If spinup() was called first, this rebuilds the h5 with spinup state baked in. The rebuild is necessary because spinup creates the h5 without spinup state (since it's generating it).

Returns:

Name Type Description
str str

Path to the created swim_input.h5 file.

_write_params() -> None

_write_swe_obs(count: int) -> None

_write_etf_obs(target: str, members: list[str] | None) -> int

_finalize_obs() -> None

Write std to observations dataframes.

We should be able to write std to the observations dataframes in the etf and swe writers, but they are lost in the pest build call, so are written here.

add_regularization() -> None

_drop_conflicts(i: int, fid: str) -> None

PestResults

Parse, summarize, and clean up PEST++ IES calibration results.

Provides utilities for checking calibration success, extracting summary metrics, and cleaning up intermediate files after PEST++ runs.

Attributes:

Name Type Description
pest_dir

Path to the pest/ directory containing .pst and master/.

master_dir

Path to the master/ directory with output files.

project_name

Name of the project (matches .pst filename stem).

Example

from swimrs.calibrate import PestResults

results = PestResults("./pest_run/pest", "my_project") success, issues = results.is_successful()

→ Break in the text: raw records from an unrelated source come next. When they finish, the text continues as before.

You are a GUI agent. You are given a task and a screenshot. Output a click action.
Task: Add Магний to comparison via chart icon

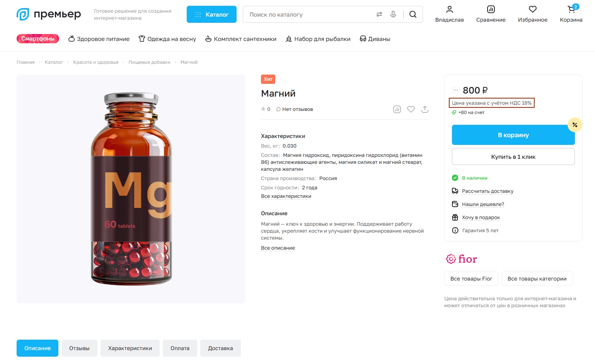pyautogui.click(x=397, y=109)
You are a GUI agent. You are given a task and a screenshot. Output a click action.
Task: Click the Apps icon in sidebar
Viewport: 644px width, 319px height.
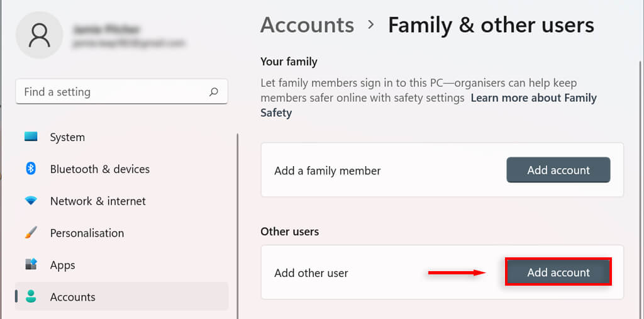(31, 264)
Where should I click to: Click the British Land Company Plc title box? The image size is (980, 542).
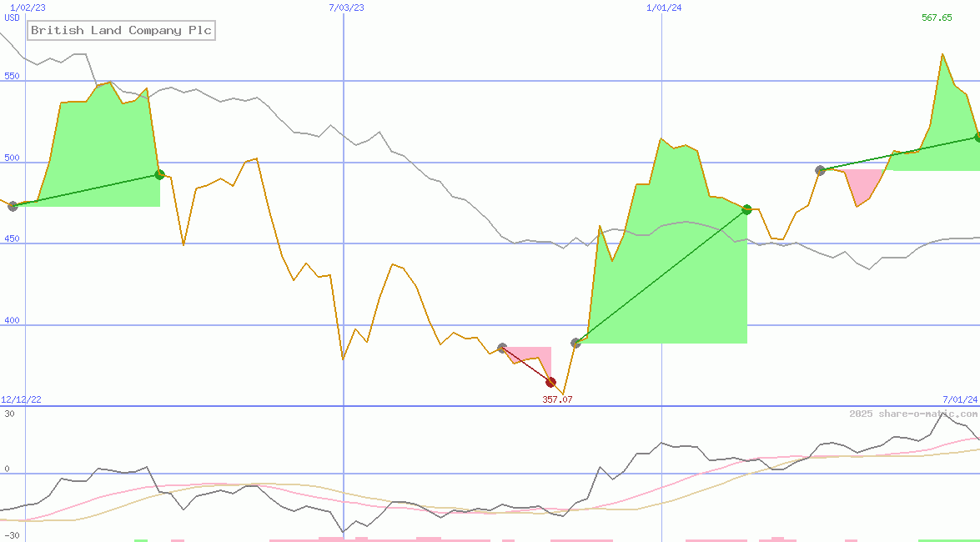pyautogui.click(x=121, y=31)

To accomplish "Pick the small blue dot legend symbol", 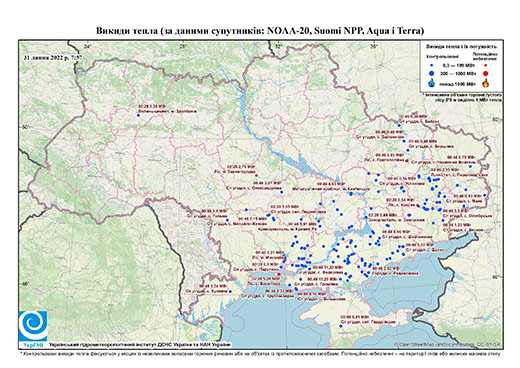I will tap(432, 66).
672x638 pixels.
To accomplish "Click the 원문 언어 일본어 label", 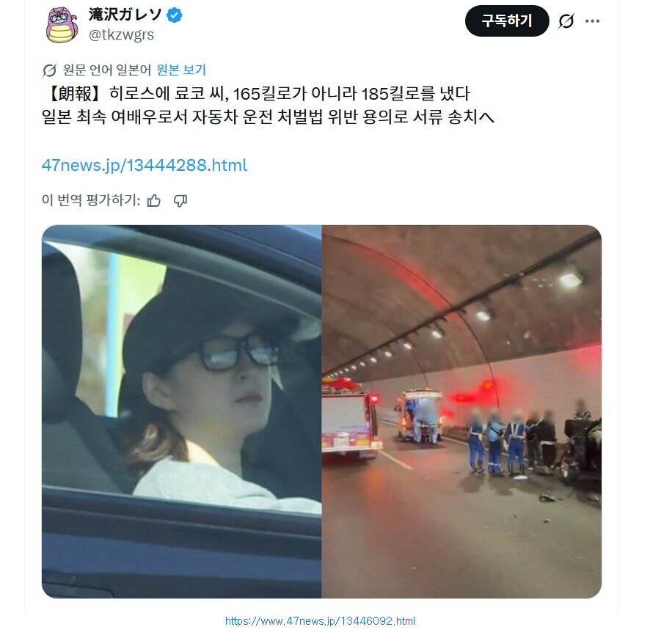I will [107, 70].

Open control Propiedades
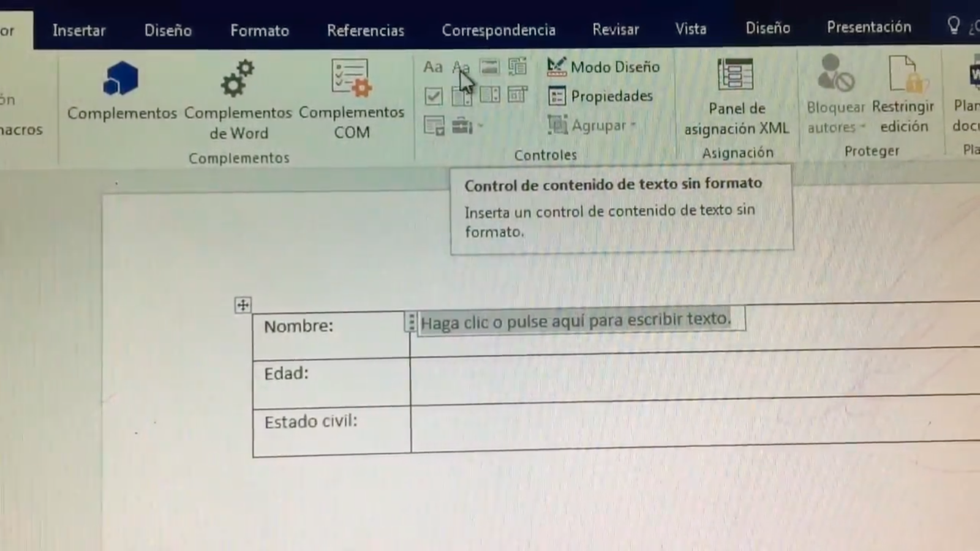click(600, 96)
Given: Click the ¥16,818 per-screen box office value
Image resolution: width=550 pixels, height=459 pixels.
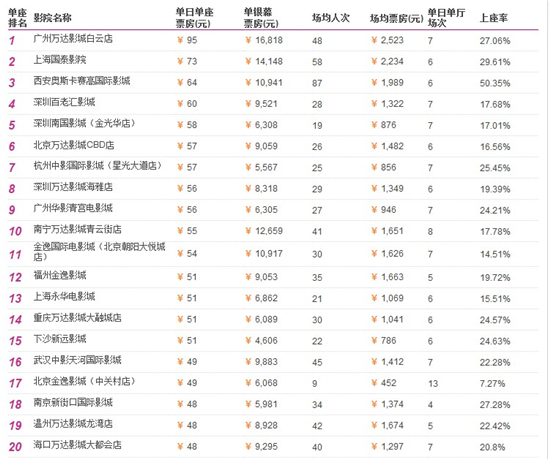Looking at the screenshot, I should pos(264,40).
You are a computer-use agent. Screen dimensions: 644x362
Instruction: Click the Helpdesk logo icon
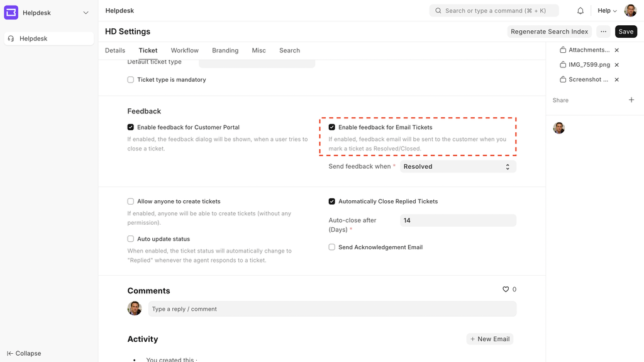(x=11, y=13)
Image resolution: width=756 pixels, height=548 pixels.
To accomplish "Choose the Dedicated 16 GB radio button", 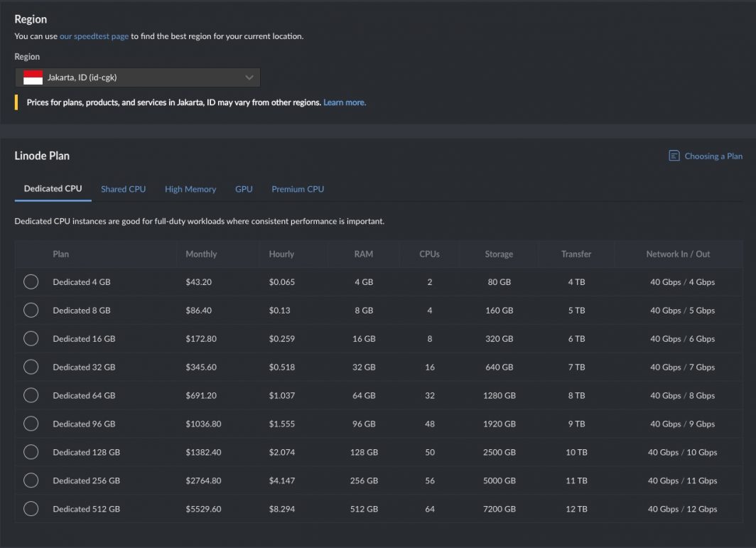I will 31,339.
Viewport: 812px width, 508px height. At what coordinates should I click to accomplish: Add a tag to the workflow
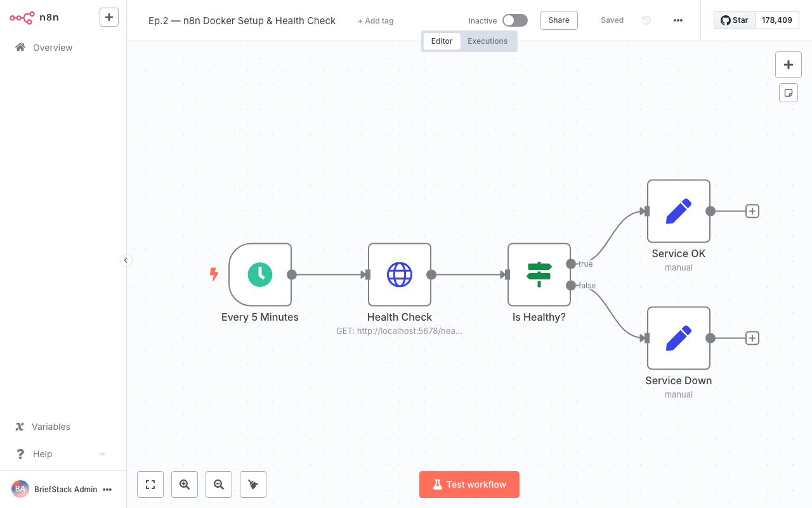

if success: ... summary = results.get_summary() ... print(f"Phi reduction: {summary['phi_reduction_pct']:.1f}%") ... results.cleanup(archive_dir="./archive") ... else: ... for issue in issues: ... print(f"Issue: {issue}")

ARCHIVE_FILES = ['{project}.pst', '{project}.rec', '{project}.phi.meas.csv', '{project}.phi.composite.csv', 'params.csv', 'localizer_summary.json', 'loc.mat'] class-attribute instance-attribute

DEBUG_FILES = ['panther_master.rec', '{project}.*.obs.csv', '{project}.*.par.csv', '{project}.*.pdc.csv', '{project}.*.pcs.csv'] class-attribute instance-attribute

CLEANUP_PATTERNS = ['*.jcb', '*.jco', '*.rei', '*.rst'] class-attribute instance-attribute

pest_dir = Path(pest_dir) instance-attribute

master_dir = self.pest_dir / 'master' instance-attribute

project_name = project_name instance-attribute

pest_run_dir = self.pest_dir.parent instance-attribute

workers_dir = self.pest_run_dir / 'workers' instance-attribute

_rec_content = None instance-attribute

_phi_data = None instance-attribute

_noptmax = None instance-attribute

rec_file: Path property

Path to main record file.

pst_file: Path property

Path to control file.

__init__(pest_dir: str, project_name: str)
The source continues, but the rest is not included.